Carollina Lauriano: Do escuro, eu via o infinito

Celebrating one year of Art Dialogues magazine, this exhibition brings together works by Andrew de Freitas, Gabriella Garcia, Jacqueline Faus, João Livra, Mano Penalva, Pedro Ávila, Rafael Triboli, and Regina Parra. Forming an intimate and sensitive dialogue between gesture and form, the selected works are not meant to trace influences or direct derivations, but rather to reveal affinities that emerge through the encounter of distinct creative processes.

The term affinity first appears in medieval alchemy, used to explain the attraction and fusion between different chemical elements. Affinity, in this sense, is the force by which two disparate substances “seek, unite, and find each other.” Later, thinkers like Goethe and Weber adopted the concept metaphorically to explore social and even spiritual connections—implying mutual choice, attraction, and the possibility of new combinations.

This dual meaning of affinity—both scientific and symbolic—feels especially relevant to this exhibition.

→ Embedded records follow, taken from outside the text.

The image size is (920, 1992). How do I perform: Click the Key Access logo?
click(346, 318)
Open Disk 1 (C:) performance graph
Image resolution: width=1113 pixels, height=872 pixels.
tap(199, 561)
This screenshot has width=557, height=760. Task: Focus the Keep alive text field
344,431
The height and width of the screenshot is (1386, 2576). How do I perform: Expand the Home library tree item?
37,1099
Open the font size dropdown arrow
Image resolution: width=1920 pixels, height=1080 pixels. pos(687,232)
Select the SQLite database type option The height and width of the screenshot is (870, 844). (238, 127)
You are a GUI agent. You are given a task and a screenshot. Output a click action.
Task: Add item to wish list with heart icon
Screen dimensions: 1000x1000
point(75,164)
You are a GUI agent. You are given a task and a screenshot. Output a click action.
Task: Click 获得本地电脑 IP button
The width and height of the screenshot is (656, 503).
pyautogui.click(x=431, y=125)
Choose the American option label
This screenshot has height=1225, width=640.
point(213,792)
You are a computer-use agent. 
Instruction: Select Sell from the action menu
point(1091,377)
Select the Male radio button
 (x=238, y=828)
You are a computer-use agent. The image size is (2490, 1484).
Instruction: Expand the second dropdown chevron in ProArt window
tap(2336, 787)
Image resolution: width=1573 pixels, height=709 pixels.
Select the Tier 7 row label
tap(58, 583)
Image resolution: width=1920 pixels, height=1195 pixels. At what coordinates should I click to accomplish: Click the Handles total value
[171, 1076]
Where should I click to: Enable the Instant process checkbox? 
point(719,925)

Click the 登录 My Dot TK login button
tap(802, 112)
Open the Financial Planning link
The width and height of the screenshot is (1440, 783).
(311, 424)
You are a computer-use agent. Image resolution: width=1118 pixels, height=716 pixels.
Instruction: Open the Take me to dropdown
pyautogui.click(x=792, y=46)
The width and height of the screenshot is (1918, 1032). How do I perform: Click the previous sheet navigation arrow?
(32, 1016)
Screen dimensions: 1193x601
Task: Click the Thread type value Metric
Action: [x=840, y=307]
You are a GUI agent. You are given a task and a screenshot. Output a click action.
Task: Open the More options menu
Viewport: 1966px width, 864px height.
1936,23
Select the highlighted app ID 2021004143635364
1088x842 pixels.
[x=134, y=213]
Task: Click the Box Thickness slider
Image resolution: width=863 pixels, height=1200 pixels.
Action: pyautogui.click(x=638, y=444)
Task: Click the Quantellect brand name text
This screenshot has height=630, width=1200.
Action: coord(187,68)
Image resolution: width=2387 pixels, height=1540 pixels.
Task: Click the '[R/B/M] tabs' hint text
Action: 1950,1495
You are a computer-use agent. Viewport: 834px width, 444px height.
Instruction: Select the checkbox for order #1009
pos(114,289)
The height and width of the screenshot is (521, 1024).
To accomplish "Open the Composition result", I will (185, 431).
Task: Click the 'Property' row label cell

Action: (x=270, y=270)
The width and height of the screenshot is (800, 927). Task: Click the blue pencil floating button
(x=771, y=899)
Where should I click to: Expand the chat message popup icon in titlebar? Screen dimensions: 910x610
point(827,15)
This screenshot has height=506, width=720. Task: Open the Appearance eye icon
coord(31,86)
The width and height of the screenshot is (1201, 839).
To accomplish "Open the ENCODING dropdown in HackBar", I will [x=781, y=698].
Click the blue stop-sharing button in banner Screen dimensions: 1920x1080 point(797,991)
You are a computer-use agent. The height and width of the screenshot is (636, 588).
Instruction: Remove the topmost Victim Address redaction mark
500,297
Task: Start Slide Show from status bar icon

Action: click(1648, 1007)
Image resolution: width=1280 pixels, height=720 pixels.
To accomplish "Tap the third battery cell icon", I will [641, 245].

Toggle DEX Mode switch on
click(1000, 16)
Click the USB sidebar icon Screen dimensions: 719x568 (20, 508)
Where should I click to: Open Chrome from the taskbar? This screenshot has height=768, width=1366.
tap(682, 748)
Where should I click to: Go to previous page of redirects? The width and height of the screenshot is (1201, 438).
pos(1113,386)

The selection stems from the artists featured in the latest edition of Art Dialogues, each issue of which brings together a curated group around a theme that guides the magazine’s conversations.

If affinity has always underpinned the dialogues of Art Dialogues, witnessing these conversations unfold in a physical space revealed how much more powerful they become when placed side by side in the two exhibition rooms.

First and foremost, the show is deeply gestural. One feels the artist’s hand in each piece—sometimes literally, as in the works of Gabriella Garcia and Regina Parra. Though the two may seem to stand in stark contrast—artificial intelligence versus oil painting—they meet in a compelling shared space: a critical interrogation of power and control through the lens of dominant historical narratives.

João Livra and Mano Penalva, who engage in dialogue in the magazine, take on a new conversation in the gallery, where both use everyday objects to explore questions within contemporary art. While each artist examines the function of these objects and subverts their logic, Andrew de Freitas, Pedro Ávila, and Rafael Triboli seem to take the inverse approach: bringing a design sensibility into the realm of art to question form and function, creating hybrid objects that blur the boundaries between disciplines.

As these affinities unfold—attempting to reconcile seemingly opposing discourses—it is Jacqueline Faus’s work that crystallizes this tension. Her ceramics become a base for thinking through painting. A vessel unconcerned with function. Design becomes the ground for contemporary art, which here also serves as a space to question historical frameworks and how we’ve learned to see certain objects. And how difficult, at times, it can be to shift those perceptions.

“From the Darkness, I Saw the Infinite” is a poetic title that emerges from a desire to reflect on the unexpected affinities born in the shadows—those quiet, invisible forces that lead to new connections and shared meanings. There are, of course, many more possible affinities to be drawn between these works, but rather than limiting interpretation, this text hopes to open space for infinite readings.

Carollina Lauriano
(1983, São Paulo. Lives and works in São Paulo)

Holding a degree in Social Communication with an emphasis in Journalism and completed an extension course in Art, Design, and Fashion Research at Central Saint Martins/UAL, Lauriano has been working as an independent curator since 2017. In her research, she is interested in exploring poetic ways of inhabiting the world through gendered, ethno-racial, and identity-based perspectives, intersecting these themes with a decolonial ecological agenda in order to drive actions toward building a sustainable future, reimagining new forms of sociability, and reconfiguring power relations.

Among her major projects are the exhibitions Corpo além do corpo (“Body Beyond the Body”), which explored queer bodies and trans femininity and the quest for the visibility of new identities in society, and A noite não adormecerá jamais nos olhos nossos (“The Night Will Never Fall Asleep in Our Eyes”) at Galeria Baró, the first exhibition to bring together 20 racialized artists in a commercial gallery setting to showcase and discuss the work of dissident bodies within the art market.

From 2018 to 2020, Carollina managed Ateliê397, one of São Paulo’s leading independent art spaces. In 2021, she coordinated the artist residency program at Usina Luis Maluf. She was associate curator of the 13th edition of the Mercosul Biennial, held in Porto Alegre in 2022, and is the curator of the Expresso e Refúgio project, which offers expanded artistic training to formerly incarcerated youth from Fundação Casa. Her critical writing has been published in platforms and magazines such as Terremoto (Mexico City) and seLecT (São Paulo).